The apps that aim to make you a safer driver

  • Using your phone while driving makes you more likely to crash
  • Apps are being developed to make you a safer driver
  • Would you use one? 

Mobile phones are an undeniable distraction to drivers, and the cause of an increasing number of accidents.

According to the World Health Organisation (WHO), about 1.25million people die each year as a result of road traffic accidents, with mobile phone users being four times more likely to be involved in a crash.

But technology experts are inventing apps aimed at making you a safer driver.

Here are three of the latest apps being developed:

SafeDrive app

Developed by Tudor Cobalas, from Romania, this app was inspired after Mr Cobalas nearly crashed while texting as he was driving.

Once your speed goes above 6mph, you’ll start earning points; the app effectively locks your phone with a ‘Release’ button on the screen. If you press the button during your journey, all the points accrued will be lost.

Accumulated points can be spent in the SafeDrive Marketplace for shopping discounts.

You can also join a dashboard with your friends, to compete to see who’s the better driver.

So far, the app has attracted nearly 100,000 users around the world and 30 commercial partners.

Milez app

Aimed at teenage drivers, this app was also developed by Mr Cobalas.

Relatives can reward teenagers through the app if they drive safely; the app measures how many miles are driven without the phone being used. You pre-load the account with a cash amount, which is then released to the teenager when the miles stack up. Currently only available in the US.

DriveWell app

This behaviour-based app, developed by US company Cambridge Mobile Telematics, uses mobile sensors, telematics, and behavioural analytics to measure how well you’re driving.

It infers data about mileage, road types, speed, acceleration patterns, phone distraction, and personalisation to determine how safe a driver you are.
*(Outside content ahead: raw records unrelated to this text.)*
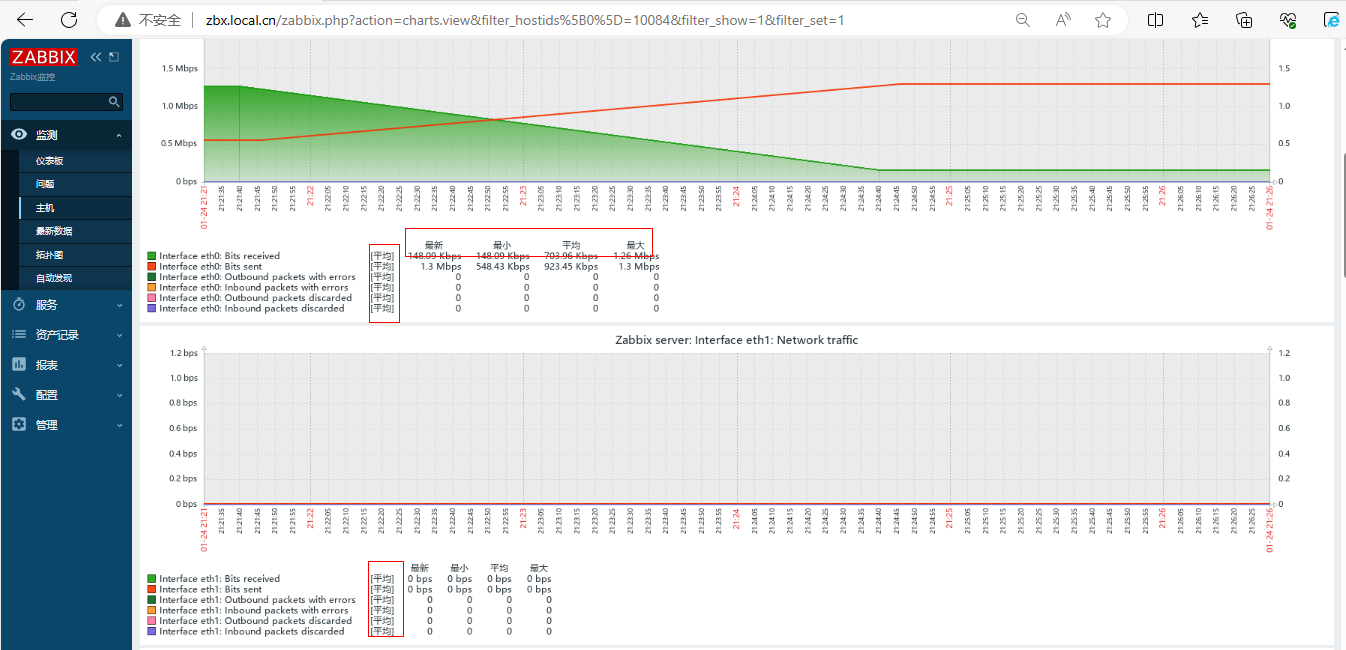
Task: Click the green Bits received eth0 swatch
Action: (x=151, y=256)
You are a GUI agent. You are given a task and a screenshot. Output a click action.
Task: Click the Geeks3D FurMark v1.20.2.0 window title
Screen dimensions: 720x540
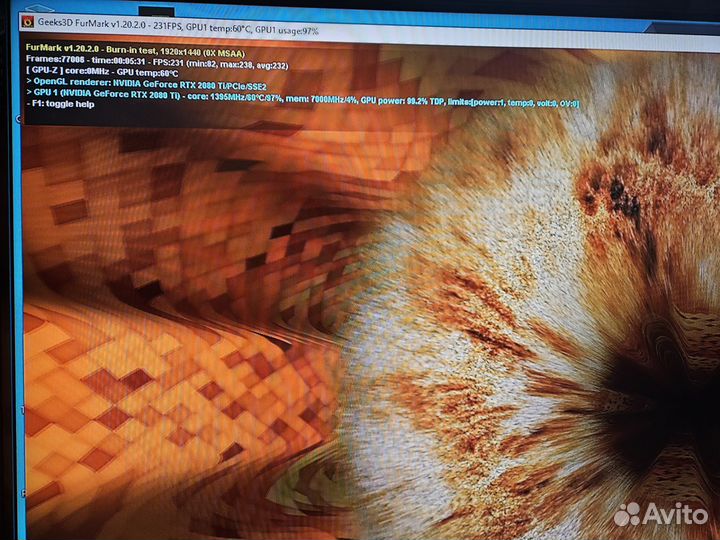tap(93, 31)
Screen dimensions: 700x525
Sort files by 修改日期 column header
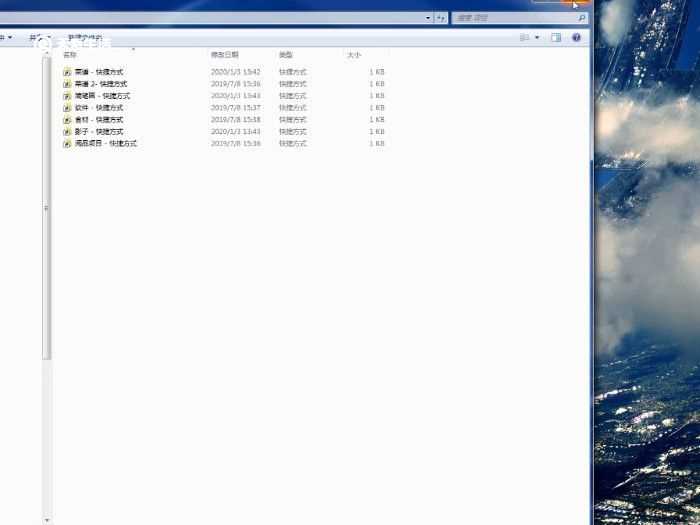pyautogui.click(x=224, y=55)
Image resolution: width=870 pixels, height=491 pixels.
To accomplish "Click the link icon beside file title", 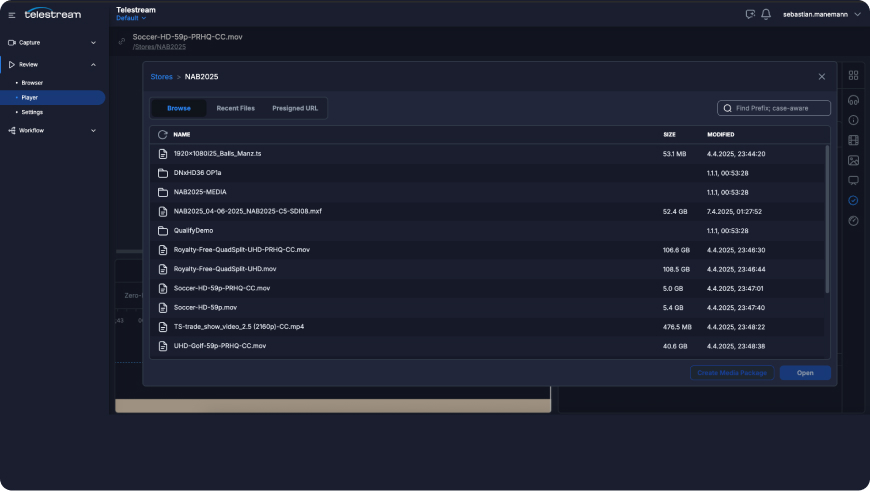I will coord(122,42).
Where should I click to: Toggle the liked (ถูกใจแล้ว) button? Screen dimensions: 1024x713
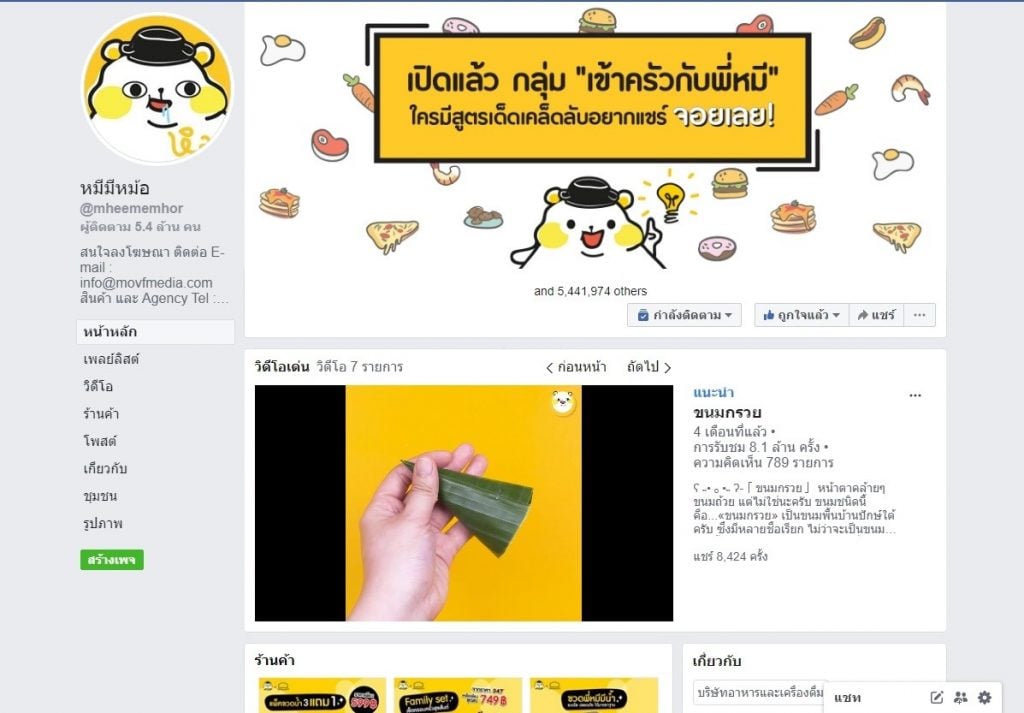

The DriveWell app claims: ‘Users see an average reduction of 35% in phone distraction, 20% in hard braking, and 20% in at-risk speeding all within less than 30 days of using the program.’

It’s currently a white-label app, among others being developed.
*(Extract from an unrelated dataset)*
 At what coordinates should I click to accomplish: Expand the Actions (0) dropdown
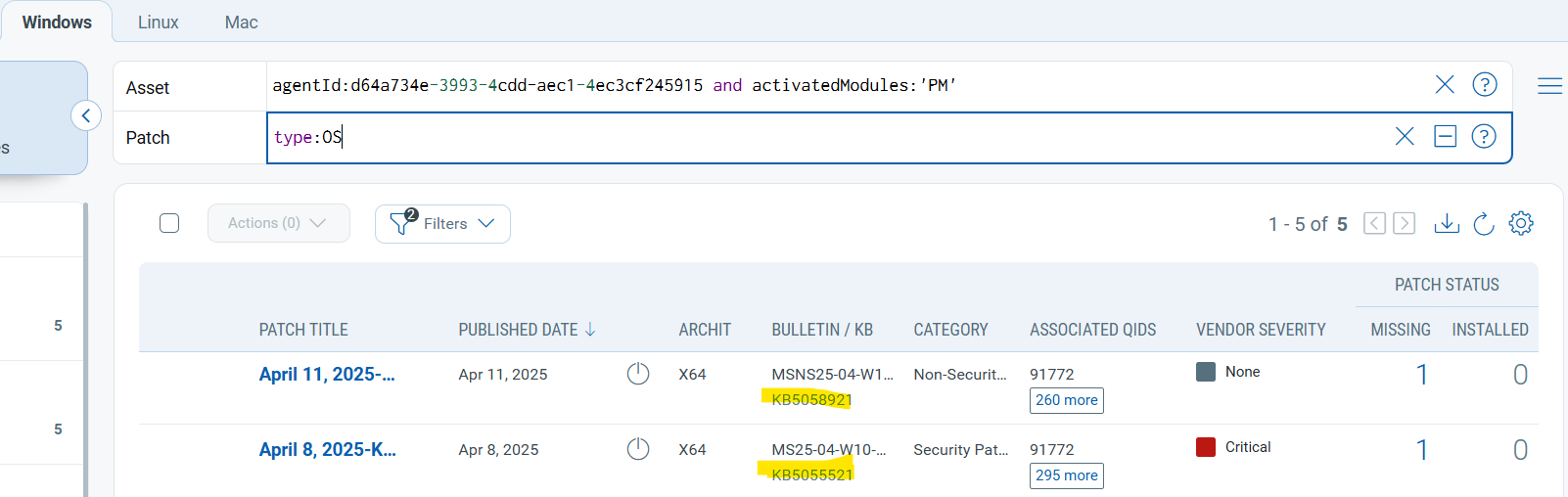278,223

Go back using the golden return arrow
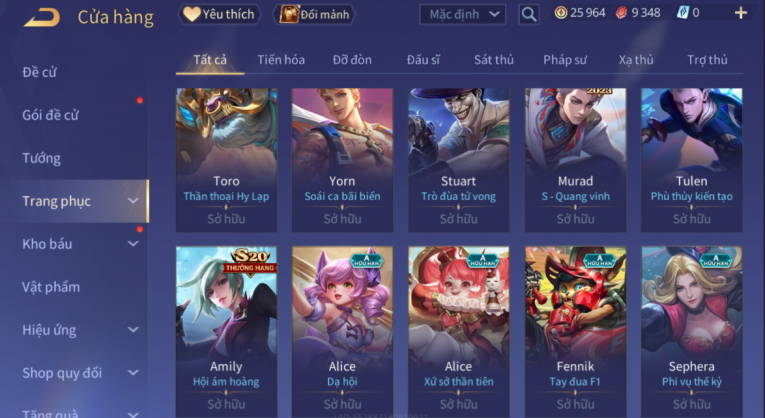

The future of safe driving?

With the police increasing fines for using handheld mobile phones while driving, these apps might help educate drivers the importance of ignoring their smartphones while at the wheel.

Kevin Clinton, head of road safety at the Royal Society for the Prevention of Accidents (RoSPA), said: ‘The forthcoming increase in penalties for mobile phone use is a step in the right direction, but it must be coupled with adequate enforcement.

‘We need to work on changing the mindset of motorists before they step into the car with their phones.

‘Drivers need to understand the devastating impact using their phone for just a couple of seconds can have, not just on those killed or injured, but on their family and friends too.’